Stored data
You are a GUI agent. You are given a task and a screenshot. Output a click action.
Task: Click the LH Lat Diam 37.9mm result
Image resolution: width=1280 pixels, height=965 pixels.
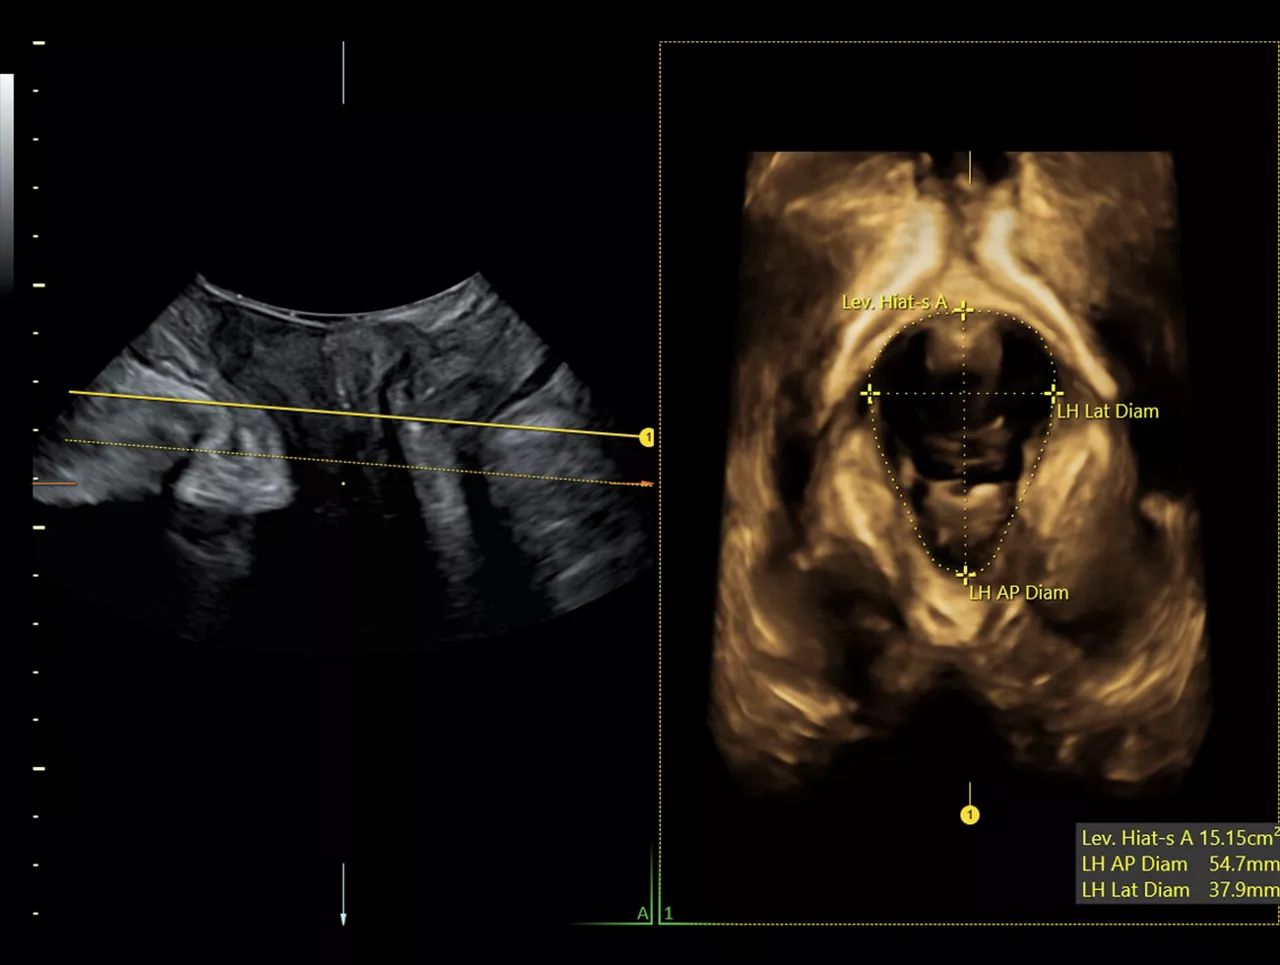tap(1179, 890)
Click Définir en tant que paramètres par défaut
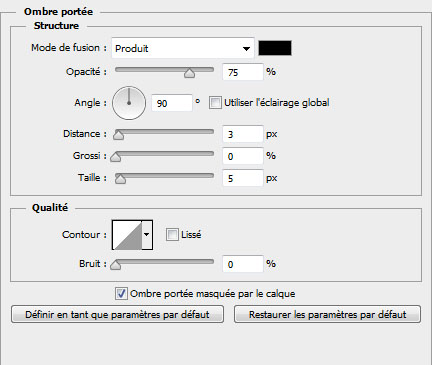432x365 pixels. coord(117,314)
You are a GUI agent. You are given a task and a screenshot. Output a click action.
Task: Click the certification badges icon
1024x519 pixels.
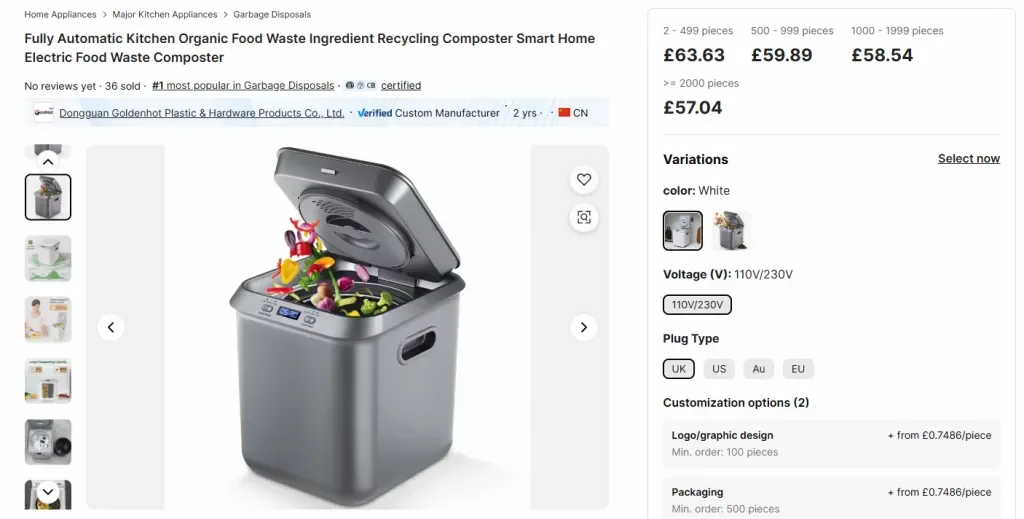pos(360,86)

* [Exercise objective]
Skip the pictures, then write out every entry exactly.

* [Exercise result]
You are a GUI agent. You are given a task and a screenshot. Output a click action.
Task: Click the LH Lat Diam 37.9mm result
Image resolution: width=1280 pixels, height=965 pixels.
tap(1179, 890)
Click Définir en tant que paramètres par défaut
432x365 pixels. coord(117,314)
You are a GUI agent. You are given a task and a screenshot. Output a click action.
Task: Click the certification badges icon
1024x519 pixels.
pos(360,86)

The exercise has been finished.